The Company is working diligently with its auditors and an independent valuation firm to finalize the valuation of the Private Warrants, Public Warrants and 2018 Warrants and intends to file an amendment to its Annual Report on Form 10-K for the year ended December 31, 2020, originally filed with the SEC on February 26, 2021, to conform to the interpretations in the SEC Staff Statement as soon as reasonably practicable. The relevant unaudited interim financial information for each of the quarters ended during the years ended December 31, 2020 and 2019 will also be restated in the Form 10-K/A. Accordingly, investors and others should not rely on the Company’s previously released financial statements and other financial information and disclosures for the Non-Reliance Period. Similarly, any previously furnished or filed reports, press releases, earnings releases, investor presentations or other communications describing the Company’s consolidated financial statements and other related financial information for the Non-Reliance Period should not be relied upon.

 

The Company is assessing the implications of these issues on the Company's disclosure controls and procedures and internal control over financial reporting.

 

The Company’s management and the Audit Committee have discussed the matters disclosed in this Item 4.02(a) with the Company’s independent registered public accounting firm, Ernst & Young LLP.

 

Forward-Looking Statements

 

This Current Report on Form 8-K contains forward-looking statements within the meaning of the U.S. Private Securities Litigation Reform Act of 1995 and Section 21E of the Securities Exchange Act of 1934, as amended.
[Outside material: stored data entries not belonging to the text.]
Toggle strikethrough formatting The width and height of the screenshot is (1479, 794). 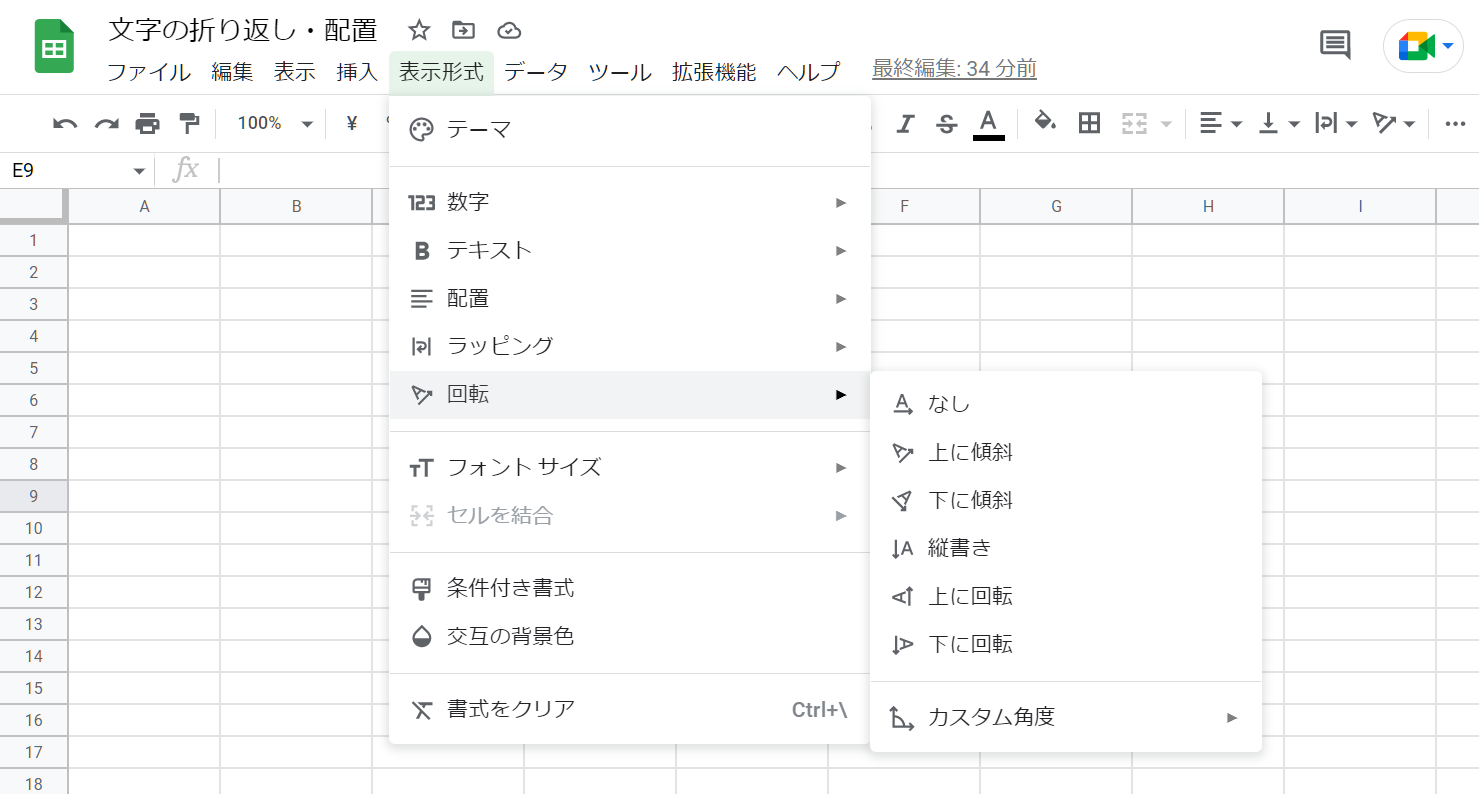click(x=946, y=122)
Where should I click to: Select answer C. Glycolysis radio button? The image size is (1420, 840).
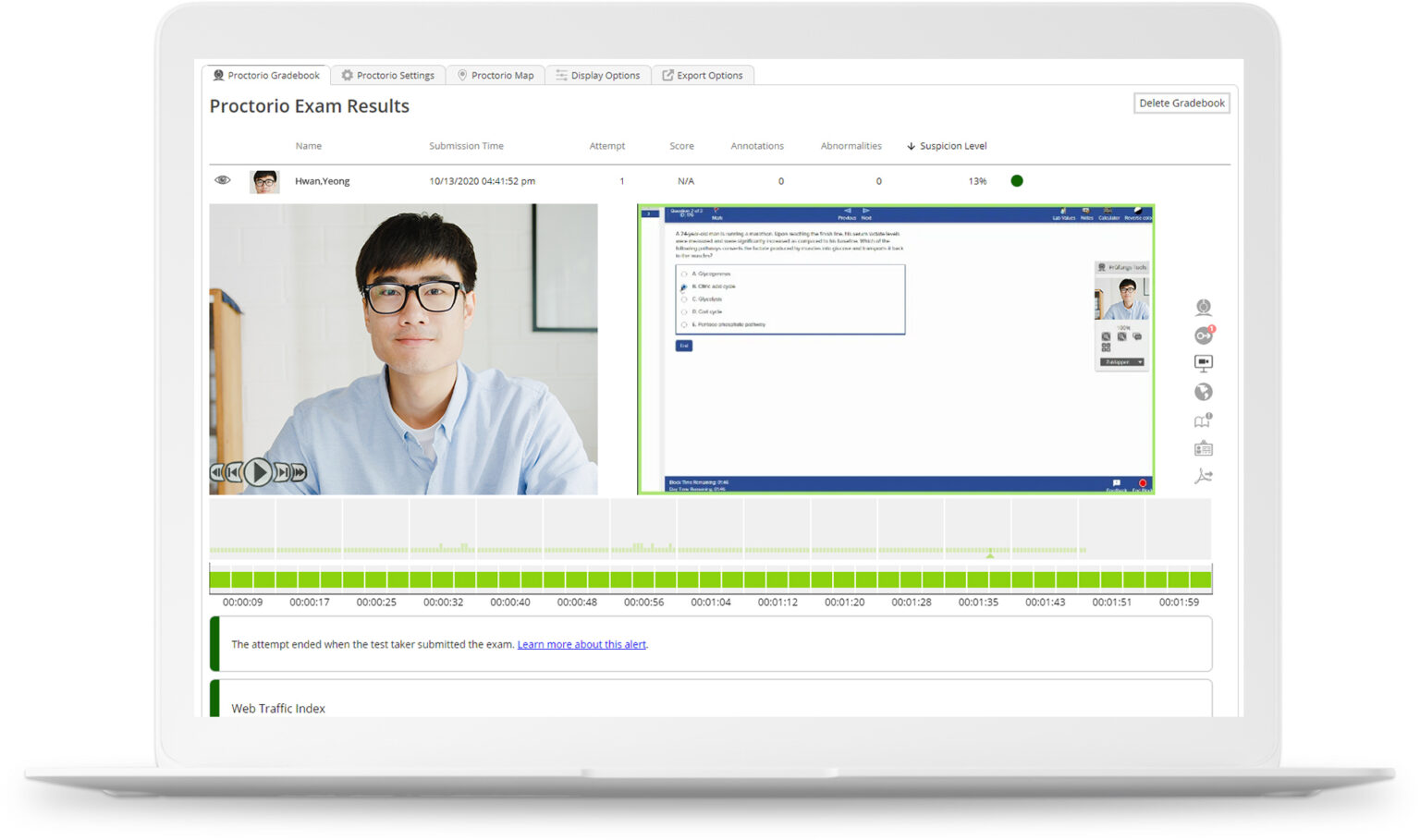click(x=684, y=299)
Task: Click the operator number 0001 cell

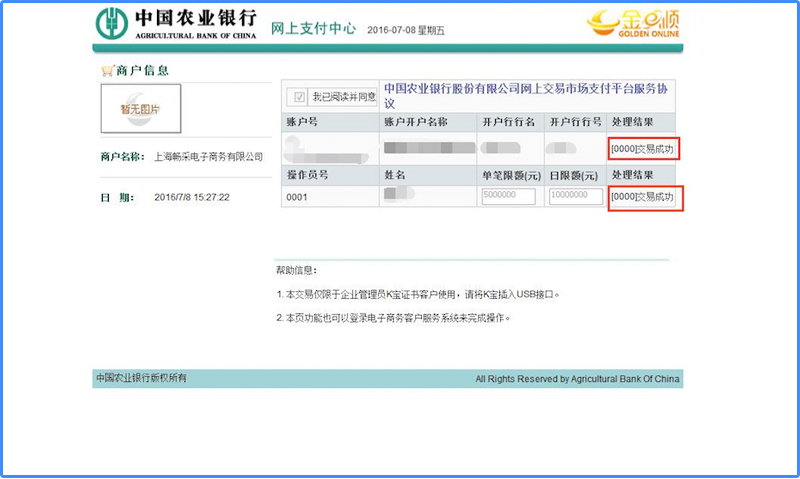Action: [x=297, y=197]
The words “estimates,” “expects,” “anticipates,” “believes,” “forecasts,” “plans,” “intends,” “may,” “will,” “should,” “shall,” “outlook,” and variations of these words and similar expressions identify forward-looking statements, which are generally not historical in nature. Certain of these forward-looking statements include statements relating the potential effects of the restatement on the Company's financial statements. These statements are only a prediction and actual events or results may differ materially from those in the forward-looking statements set forth herein. Readers are referred to the Company's filings with the Securities and Exchange Commission, including its most recent Annual Report on Form 10-K and any subsequent Quarterly Reports on Form 10-Q for a discussion of these and other important risk factors concerning the Company. Any forward-looking statement speaks only at the date which it is made, and the Company disclaims any obligation to update or revise any forward-looking statements, whether as a result of new information, future events or otherwise, as required by law.

 

 

 

 

Item 9.01 Financial Statements and Exhibits

 

(d) Exhibits

 

Exhibit No.            Exhibit Description

 

99.1Press Release, dated April 29, 2021, announcing the Company’s financial results for the first quarter ended March 31, 2021 and discussing the restatement of previously issued financial statements.
104Cover Page Interactive Data File (embedded within the Inline XBRL document).

 

 

 

 

SIGNATURE

 

Pursuant to the requirements of the Securities Exchange Act of 1934, as amended, the registrant has duly caused this report to be signed on its behalf by the undersigned, hereunto duly authorized.

 

  WillScot Mobile Mini Holdings Corp.